Le régulateur européen a approuvé ce lundi l’administration d’une troisième dose du vaccin Pfizer/BioNTech pour les plus de 18 ans, craignant que la protection contre le Covid-19 ne baisse après les premières injections. Des doses supplémentaires des vaccins Moderna et Pfizer pour les personnes dont le système immunitaire est gravement affaibli ont également été approuvées par l’Agence européenne des médicaments (EMA), dont le siège est à Amsterdam.
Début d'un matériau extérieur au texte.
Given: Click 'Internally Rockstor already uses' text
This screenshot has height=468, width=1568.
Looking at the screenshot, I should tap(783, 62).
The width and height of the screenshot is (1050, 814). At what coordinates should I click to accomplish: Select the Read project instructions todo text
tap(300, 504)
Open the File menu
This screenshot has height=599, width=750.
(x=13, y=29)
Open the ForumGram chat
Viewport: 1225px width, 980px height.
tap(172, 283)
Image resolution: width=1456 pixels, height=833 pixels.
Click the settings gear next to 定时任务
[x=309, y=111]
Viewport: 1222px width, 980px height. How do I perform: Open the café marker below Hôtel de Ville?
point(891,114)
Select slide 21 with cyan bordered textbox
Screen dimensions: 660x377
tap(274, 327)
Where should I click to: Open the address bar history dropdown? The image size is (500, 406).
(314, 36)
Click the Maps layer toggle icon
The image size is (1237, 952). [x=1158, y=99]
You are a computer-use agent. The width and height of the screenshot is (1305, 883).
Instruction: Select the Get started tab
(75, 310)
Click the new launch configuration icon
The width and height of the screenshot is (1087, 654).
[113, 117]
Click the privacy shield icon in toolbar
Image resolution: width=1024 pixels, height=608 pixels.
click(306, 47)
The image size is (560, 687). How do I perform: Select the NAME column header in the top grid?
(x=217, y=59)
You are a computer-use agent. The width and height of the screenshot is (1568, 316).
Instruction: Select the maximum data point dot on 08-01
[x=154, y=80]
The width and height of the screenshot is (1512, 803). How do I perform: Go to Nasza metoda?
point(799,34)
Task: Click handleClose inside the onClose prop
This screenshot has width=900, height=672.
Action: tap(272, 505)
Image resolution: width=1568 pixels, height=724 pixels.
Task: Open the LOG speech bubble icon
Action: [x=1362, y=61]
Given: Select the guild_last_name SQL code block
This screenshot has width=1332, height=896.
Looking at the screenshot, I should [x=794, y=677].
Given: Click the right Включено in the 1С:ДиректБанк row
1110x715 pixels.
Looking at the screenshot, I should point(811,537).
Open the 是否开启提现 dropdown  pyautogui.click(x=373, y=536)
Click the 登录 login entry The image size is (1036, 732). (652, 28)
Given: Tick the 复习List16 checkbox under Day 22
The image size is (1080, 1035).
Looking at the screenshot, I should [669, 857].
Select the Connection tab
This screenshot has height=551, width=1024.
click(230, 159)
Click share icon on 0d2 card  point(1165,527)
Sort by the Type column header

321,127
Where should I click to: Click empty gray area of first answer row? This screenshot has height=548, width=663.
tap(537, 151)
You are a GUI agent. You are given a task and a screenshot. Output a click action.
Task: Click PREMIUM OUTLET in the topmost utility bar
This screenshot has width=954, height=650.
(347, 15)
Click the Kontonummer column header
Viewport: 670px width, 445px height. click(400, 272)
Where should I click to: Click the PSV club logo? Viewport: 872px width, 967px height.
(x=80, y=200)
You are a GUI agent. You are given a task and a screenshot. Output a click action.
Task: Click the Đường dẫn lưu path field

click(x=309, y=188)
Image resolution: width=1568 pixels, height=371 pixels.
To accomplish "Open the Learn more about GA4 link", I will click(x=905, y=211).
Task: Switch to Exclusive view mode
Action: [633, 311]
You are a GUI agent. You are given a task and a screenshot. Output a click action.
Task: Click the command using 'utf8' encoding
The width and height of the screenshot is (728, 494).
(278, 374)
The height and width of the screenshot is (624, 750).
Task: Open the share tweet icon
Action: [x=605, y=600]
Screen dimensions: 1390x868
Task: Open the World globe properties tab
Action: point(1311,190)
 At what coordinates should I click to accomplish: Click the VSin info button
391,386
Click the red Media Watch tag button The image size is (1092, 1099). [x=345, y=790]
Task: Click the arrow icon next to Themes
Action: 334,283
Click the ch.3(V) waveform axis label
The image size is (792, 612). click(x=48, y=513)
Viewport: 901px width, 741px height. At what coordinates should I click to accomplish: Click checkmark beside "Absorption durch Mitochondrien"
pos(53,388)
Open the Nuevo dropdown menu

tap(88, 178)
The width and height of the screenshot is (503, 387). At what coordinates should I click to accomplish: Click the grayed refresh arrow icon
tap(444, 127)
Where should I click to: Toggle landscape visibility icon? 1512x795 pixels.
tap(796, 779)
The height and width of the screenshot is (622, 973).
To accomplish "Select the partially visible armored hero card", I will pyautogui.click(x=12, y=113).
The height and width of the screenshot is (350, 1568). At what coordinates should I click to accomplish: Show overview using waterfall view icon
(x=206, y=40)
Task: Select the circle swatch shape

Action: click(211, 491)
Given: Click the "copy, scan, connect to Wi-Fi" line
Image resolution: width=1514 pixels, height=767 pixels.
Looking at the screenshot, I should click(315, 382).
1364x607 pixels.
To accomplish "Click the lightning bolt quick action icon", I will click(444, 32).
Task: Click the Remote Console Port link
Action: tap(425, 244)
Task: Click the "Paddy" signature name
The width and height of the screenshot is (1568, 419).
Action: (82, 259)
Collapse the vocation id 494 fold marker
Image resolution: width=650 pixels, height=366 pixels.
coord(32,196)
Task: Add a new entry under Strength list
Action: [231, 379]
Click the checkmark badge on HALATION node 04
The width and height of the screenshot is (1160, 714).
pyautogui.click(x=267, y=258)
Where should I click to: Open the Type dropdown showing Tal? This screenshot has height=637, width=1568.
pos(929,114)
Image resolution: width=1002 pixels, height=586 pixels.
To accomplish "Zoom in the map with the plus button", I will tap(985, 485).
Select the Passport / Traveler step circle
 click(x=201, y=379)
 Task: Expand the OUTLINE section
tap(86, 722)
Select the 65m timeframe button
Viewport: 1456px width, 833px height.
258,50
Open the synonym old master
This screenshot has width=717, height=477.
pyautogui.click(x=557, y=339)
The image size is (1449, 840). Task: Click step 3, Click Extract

« Des doses de rappel de Comirnaty peuvent être envisagées pour les personnes âgées de 18 ans et plus, au moins six mois après la deuxième dose », a déclaré l’Agence européenne des médicaments (EMA) dans un communiqué, faisant référence au nom commercial du vaccin Pfizer. « Les décisions concernant les troisièmes doses seront prises par les organismes de santé publique au niveau national », a indiqué l’EMA.

Les immunodéprimés aussi 

Le comité des médicaments à usage humain (CHMP) de l’EMA a « évalué des données pour Comirnaty montrant une augmentation des niveaux d’anticorps lorsqu’une troisième dose est administrée ». « Le risque de maladies cardiaques inflammatoires ou d’autres effets secondaires très rares après un rappel n’est pas connu et est soigneusement surveillé », a ajouté l’EMA.

De rares cas de myocardite, une inflammation du muscle cardiaque, ont été signalés chez des personnes ayant reçu le vaccin Pfizer, en particulier chez les jeunes hommes. Par ailleurs, l’EMA a donné son feu vert aux personnes ayant un « système immunitaire gravement affaibli » pour obtenir des doses supplémentaires de Moderna et de Pfizer au moins 28 jours après leur deuxième dose.

Deux doses ne suffisent parfois pas pour produire suffisamment d’anticorps chez les personnes immunodéprimées, comme les personnes ayant subi une transplantation d’organe. « Bien qu’il n’y ait aucune preuve directe que la capacité de produire des anticorps chez ces patients protège contre le Covid-19, on s’attend à ce que la dose supplémentaire augmente la protection au moins chez certains patients », a déclaré l’EMA.